Où trouver les cartes et orthophotographies anciennes ?

Les images anciennes sont disponibles gratuitement sur des sites web publics :

  • orthophotographies anciennes sur ign.fr
  • cartes anciennes de Cassini (XVIIIe siècle) et de l’état-major (XIXe siècle) sur geoportail.gouv.fr 

Quels sont leurs intérêts dans nos études ?

Pour l’étude des zones humides :

Cela aide à comprendre la dynamique et les évolutions hydrologiques de notre aire d’étude et ses environs :

  • Voir l’ancienneté d’une zone humide (cartographie de l’état-major, orthophotographies)
  • Dater les ouvrages et modifications anthropiques passées (creusement de fossés, pose de drains, seuils, remblaiement, recalibrage de cours d’eau, comblement ou création de mares, etc.)
  • Observer les effets de ces modifications anthropiques au cours du temps

 

Tracé des fossés drainants potentiels dans la tourbière de Ty ar Yeun à Briec (29) grâce aux orthophotographies anciennes (1950 à gauche) permettant de voir le site avant son recouvrement par une végétation arborée

Pour évaluer les enjeux de biodiversité :

Pour s’exprimer dans toute sa complexité et sa diversité, un milieu naturel demande du temps : formation du sol, colonisation des espèces et construction des interactions entre espèces. Dans un paysage modelé par l’homme, on distingue (Cateau et al., 2015) [1] :

  • L’ancienneté d’un élément paysager, autrement dit la continuité du sol dans le temps sans perturbation lourde ; le sol étant le « minimum vital » d’un écosystème en conservant sa banque de graines, ses propriétés physico-chimiques, biologiques et hydrologiques ;

 

  • La maturité qui correspond à l’âge de la végétation. Elle est modulée par la gestion du site : fauche, pâturage extensif, exploitation forestière, etc. indépendamment de l’ancienneté. Un milieu forestier en bon état requiert une certaine maturité, ce qui n’est pas le cas de milieux secondaires (landes, prairies permanentes, etc.) qui existent par la gestion.
== == ==
• _Série de consignes_
**1)** D'après le texte sur les cartes et orthophotographies anciennes, sur quel site web peut-on consulter les cartes de Cassini et de l'état-major ?
**2)** Poursuivez le texte sur les cartes et orthophotographies anciennes à partir de sa dernière phrase.
== == ==
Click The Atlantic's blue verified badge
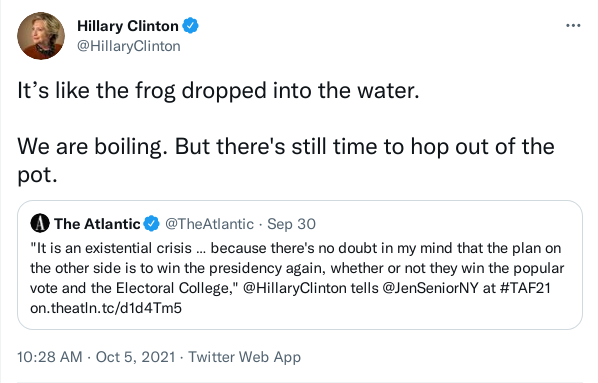The width and height of the screenshot is (598, 383). point(151,224)
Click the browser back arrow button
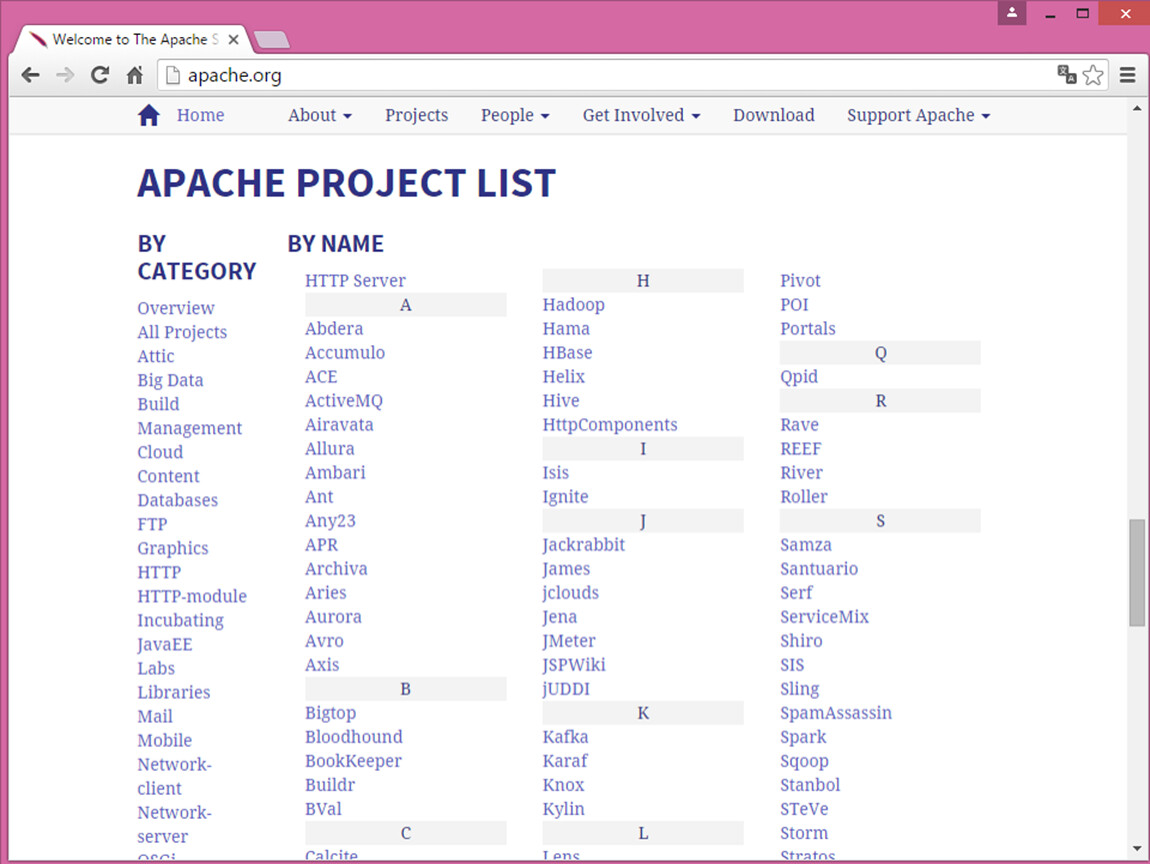Viewport: 1150px width, 864px height. (x=31, y=75)
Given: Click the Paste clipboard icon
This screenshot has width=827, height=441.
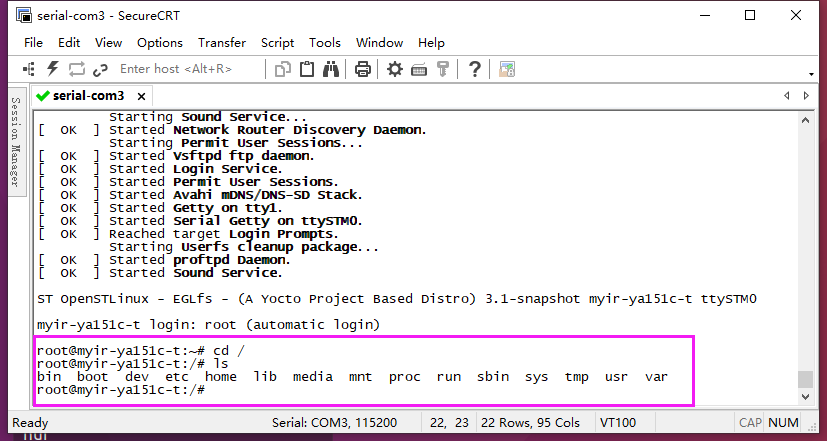Looking at the screenshot, I should point(307,69).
== == ==
• _Réponses attendues_
**1)** Sur geoportail.gouv.fr.

**2)**
 

Dans le contexte de nos études et du territoire en général, les perturbations du sol sont omniprésentes (labour, urbanisation, remaniement du sol) et conduisent à un rajeunissement des éléments paysagers. L’ancienneté est ainsi devenue un facteur limitant de la biodiversité, et les éléments anciens souvent associés à une biodiversité remarquable.

Pour l’étude des habitats :

Les cartographies réalisées par l’état-major, entre 1820 et 1866 sur tout le territoire français, sont d’une précision étonnante. Elles sont particulièrement informatives pour les boisements : les éléments boisés de la carte de l’état-major, s’ils ont perduré jusqu’à aujourd’hui, peuvent être considérés comme des boisements anciens datant de deux siècles ou probablement beaucoup plus (Morel, 2021) [2].

Les cartes de l’état-major représentent aussi les zones humides, souvent appelées à l’époque « marais ».

En revanche, les autres milieux tels que les prairies et les landes ne sont pas toujours visibles sur ces cartes, car ils étaient à la fois banals pour l’époque dans le paysage.

La carte de l’état-major sur la zone de l’aéroport de Rennes à Saint-Jacques de la Lande. Les prairies humides et le bocage encore existants au sud-est sont un hotspot pour plusieurs espèces d’orchidées (dont l’Orchis mâle, Orchis mascula).

 

 Pour conclure, identifier les unités paysagères anciennes dans le cadre de nos études est donc utile afin :

  • d’établir la continuité entre le paysage passé et présent et ainsi de justifier la patrimonialité d’unités paysagères actuelles ;
  • d’appuyer les enjeux observés dans certaines zones (espèces rares, menacées, protégées, bon état de l’habitat) qui par leur ancienneté jouent le rôle de refuges pour la biodiversité à l’échelle du paysage ;
  • de disposer d’un état de référence de la biodiversité pour les questions de conservation et de gestion.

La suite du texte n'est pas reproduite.